『ブラック郵便局』 宮崎拓朗 2025年2月 新潮社
小泉改革の中で郵政民営化が行われたものの、民主党連合へ政権交代したことで民営化方針は抜本的な見直しが行われた。小泉改革に反対し自民党を離れ連合政権に加わった郵政族(国民新党)の思惑どおり、郵政民営化は実質的な再国有化路線へと方向転換した。
ちなみにこの郵政族の政治的支持基盤が全国郵便局長会(全特)である。この全特とは、(旧)特定郵便局制度の下で、本来個人であったものが郵便局長となり、世襲で経営が引き継がれてきた小規模郵便局(郵便局総数の八割を超える)の局長が構成する組織である。
全特はその政治力を背景に世襲制度に基づく小規模郵便局を維持した。つまり既得権益の維持である。全国に散らばる小規模郵便局の合理化と統廃合は頓挫し、郵便事業は赤字を垂れ流したまま維持されるに至った。
このような現実にそぐわない事業運営の中で、現場では様々な歪みが出た。高齢者に対する生命保険の押し込み販売(押し込みと言うよりも顧客を騙す詐欺まがいの営業)、大量の年賀はがきを自腹で購入する「自爆営業」、営業ノルマを当たり前のように部下に押し付ける上司達のパワハラ、それを苦にした職員の自殺まで起きた。問題の発覚後も、現場では、顧客の個人情報の不正流用、そして配達員へのアルコールチェックを怠る点呼作業の不備といった不祥事が続いた。
今の郵政には民営の前提である企業ガバナンスが存在しない。会社であるはずの日本郵便は政治力を持つ全特が人事に介入しても、それに抗することはない。全特の意向を受けた自民党の郵政議員が事業経営に介入するという構造的な問題は長きにわたって指摘されてきたとおりである。

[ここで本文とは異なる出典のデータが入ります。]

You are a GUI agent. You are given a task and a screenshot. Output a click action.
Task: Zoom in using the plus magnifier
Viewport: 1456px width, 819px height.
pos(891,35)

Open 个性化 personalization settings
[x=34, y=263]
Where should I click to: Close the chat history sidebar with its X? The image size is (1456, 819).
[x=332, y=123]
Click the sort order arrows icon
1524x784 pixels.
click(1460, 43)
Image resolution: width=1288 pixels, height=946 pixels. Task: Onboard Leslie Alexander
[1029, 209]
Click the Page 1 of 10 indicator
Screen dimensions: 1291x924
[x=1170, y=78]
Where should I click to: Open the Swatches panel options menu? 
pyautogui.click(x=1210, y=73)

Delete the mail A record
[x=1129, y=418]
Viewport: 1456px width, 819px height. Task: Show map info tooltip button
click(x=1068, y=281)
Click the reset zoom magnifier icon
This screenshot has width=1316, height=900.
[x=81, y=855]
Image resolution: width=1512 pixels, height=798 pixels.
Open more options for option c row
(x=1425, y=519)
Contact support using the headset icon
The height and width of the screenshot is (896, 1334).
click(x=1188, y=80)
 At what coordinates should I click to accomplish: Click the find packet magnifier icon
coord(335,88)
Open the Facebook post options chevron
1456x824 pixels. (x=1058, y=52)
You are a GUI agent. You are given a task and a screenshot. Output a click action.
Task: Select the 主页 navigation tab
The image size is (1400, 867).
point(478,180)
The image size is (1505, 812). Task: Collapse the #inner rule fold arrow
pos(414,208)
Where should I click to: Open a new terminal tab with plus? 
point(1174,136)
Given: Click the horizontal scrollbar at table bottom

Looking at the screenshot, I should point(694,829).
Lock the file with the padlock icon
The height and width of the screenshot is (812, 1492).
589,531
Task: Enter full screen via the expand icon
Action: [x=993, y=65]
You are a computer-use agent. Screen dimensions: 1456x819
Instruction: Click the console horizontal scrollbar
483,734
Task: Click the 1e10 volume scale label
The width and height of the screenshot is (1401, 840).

郵政族の政治的利権を守るためのコストは結局国民が負担することになる。その最たるものが、この6月に自民、公明、国民民主の三党が提出した郵政民営化法などの改正案であった(法案は会期切れで不成立)。その柱は国が郵便局のネットワークを維持するために年650億円ほどを充てることと、日本郵政が保有するゆうちょ銀、かんぽ生命株のうち3分の1超を当分の間、保有することを義務付けるものであった(日本郵政株の配当金や、使われていない旧郵便貯金を維持費に充てることが狙い)。
郵政をめぐる全てのスキャンダルの元凶は、民主党政権への交代以降、全特の政治的影響力が回復し、民営化が頓挫したことに尽きる。今、郵政が抱える宿痾とも呼べる暗部をえぐり出したのがこの本である。